Yesterday I noticed little yellow balls on the ground in front of one of my hives. I squished one of the balls between my fingers and i was mostly powdery. It looks like pollen. Today there are alot of the little balls in front of both of my hives. It looks like the pollen that the foragers are bringing in, but it also looks like the bees are actively throwing the pollen out of the hives. They look very intent on throwing the pollen out. Why would the bees do this? Is this something to be concerned about?

Thanks,
Shellie


----------



## CaBees (Nov 9, 2011)

I am curious about this too and hope you get some replies...

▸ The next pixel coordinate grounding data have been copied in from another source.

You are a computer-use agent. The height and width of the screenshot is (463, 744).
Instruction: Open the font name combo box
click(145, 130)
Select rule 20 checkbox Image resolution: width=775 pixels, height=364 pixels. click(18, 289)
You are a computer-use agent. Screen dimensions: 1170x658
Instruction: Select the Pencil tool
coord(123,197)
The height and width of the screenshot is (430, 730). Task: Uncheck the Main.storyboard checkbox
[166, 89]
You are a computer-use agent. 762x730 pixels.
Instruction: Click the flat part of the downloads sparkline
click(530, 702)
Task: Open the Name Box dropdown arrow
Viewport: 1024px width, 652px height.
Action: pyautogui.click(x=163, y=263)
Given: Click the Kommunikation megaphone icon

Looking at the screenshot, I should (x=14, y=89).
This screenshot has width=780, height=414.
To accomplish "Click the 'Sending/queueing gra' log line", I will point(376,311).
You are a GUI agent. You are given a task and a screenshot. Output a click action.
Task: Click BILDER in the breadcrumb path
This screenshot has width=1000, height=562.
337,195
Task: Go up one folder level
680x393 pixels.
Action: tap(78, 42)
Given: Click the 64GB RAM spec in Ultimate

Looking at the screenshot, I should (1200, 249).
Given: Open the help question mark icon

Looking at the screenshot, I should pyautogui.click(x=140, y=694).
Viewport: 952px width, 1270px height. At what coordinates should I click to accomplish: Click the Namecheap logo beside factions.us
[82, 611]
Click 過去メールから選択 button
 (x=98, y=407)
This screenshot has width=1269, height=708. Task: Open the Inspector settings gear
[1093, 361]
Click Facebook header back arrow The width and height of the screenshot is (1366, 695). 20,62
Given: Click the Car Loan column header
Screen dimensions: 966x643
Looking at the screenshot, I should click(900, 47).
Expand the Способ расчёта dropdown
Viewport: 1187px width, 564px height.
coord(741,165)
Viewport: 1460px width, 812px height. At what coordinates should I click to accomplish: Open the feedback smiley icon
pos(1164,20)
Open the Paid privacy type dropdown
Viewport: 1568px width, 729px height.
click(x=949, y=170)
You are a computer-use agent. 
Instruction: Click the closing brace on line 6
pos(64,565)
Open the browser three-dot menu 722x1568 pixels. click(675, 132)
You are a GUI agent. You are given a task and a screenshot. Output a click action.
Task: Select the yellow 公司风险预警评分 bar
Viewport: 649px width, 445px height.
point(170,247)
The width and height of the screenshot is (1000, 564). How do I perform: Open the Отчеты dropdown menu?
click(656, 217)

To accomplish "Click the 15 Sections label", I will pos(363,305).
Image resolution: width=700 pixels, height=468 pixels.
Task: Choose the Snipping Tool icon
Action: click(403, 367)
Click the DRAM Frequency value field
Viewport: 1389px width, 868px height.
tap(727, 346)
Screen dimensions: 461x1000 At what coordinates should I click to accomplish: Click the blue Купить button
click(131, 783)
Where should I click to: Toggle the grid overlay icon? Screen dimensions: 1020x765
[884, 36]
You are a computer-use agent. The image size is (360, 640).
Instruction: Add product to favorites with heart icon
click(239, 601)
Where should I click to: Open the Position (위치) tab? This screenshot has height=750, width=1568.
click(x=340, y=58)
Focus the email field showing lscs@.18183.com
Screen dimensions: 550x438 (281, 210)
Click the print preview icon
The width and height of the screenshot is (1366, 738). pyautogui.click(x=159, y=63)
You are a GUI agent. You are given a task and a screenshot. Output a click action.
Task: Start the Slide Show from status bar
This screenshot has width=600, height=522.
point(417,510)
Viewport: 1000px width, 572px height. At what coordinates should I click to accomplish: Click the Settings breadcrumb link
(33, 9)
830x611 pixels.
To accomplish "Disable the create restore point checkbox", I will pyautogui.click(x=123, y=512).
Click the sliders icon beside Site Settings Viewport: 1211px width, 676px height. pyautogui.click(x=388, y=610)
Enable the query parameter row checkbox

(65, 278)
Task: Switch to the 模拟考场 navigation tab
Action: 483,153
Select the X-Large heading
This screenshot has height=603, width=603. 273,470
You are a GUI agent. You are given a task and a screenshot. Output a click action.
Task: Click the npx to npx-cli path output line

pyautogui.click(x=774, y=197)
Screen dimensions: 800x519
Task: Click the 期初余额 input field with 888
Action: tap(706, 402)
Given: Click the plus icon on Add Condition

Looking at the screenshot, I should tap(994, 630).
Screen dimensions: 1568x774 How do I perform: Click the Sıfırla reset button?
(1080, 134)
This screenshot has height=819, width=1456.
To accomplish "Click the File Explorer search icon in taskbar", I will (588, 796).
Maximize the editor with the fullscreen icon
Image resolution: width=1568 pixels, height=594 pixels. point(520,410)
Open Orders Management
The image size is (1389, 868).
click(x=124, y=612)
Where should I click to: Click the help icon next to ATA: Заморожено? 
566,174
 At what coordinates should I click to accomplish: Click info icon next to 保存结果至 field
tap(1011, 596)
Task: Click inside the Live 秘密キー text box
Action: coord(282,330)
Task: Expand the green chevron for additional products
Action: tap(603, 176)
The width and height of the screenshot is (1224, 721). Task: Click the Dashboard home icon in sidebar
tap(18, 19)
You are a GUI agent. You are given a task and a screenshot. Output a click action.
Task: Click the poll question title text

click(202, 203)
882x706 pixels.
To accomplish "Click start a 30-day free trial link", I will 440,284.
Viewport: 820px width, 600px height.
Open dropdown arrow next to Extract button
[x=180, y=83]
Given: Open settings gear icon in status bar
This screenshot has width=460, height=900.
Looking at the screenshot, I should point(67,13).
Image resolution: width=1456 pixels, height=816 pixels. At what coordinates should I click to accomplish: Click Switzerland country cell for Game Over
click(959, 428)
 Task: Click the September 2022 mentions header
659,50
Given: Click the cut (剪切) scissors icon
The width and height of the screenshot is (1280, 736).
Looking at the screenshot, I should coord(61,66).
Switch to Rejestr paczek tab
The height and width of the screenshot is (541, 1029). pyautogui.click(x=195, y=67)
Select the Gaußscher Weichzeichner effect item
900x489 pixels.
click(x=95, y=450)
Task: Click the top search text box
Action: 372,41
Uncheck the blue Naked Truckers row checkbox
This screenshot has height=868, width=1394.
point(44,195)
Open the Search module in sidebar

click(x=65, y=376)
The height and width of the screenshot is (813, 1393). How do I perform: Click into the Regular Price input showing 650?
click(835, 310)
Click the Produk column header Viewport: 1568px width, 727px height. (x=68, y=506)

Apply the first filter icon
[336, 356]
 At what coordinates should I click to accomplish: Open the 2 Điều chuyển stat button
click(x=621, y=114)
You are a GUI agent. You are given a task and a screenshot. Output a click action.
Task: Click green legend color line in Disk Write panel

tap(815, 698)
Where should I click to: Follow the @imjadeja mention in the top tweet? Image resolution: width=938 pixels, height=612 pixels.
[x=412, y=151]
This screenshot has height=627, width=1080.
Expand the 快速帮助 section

Have you been in the hive to see what you can see?


----------



## Shellie (Jul 4, 2012)

I plan to open the hives this weekend. I will report what I find.

Shellie


----------



## CaBees (Nov 9, 2011)

Oh good. I'm thinking the pollen may be contaminated, have fungus or something like that. You may want to take note of what pollen is still in there and where it is in relation to the brood nest...


----------



## Lburou (May 13, 2012)

I've read about poisonous plants...They surely have pollen...I wonder if the bees have rejected the pollen for cause? Someone will chime in to illuminate us all soon.


----------



## crofter (May 5, 2011)

Could it be trying to make room for the last round of winter brood and rather chuck pollen than nectar or honey?


----------



## AR Beekeeper (Sep 25, 2008)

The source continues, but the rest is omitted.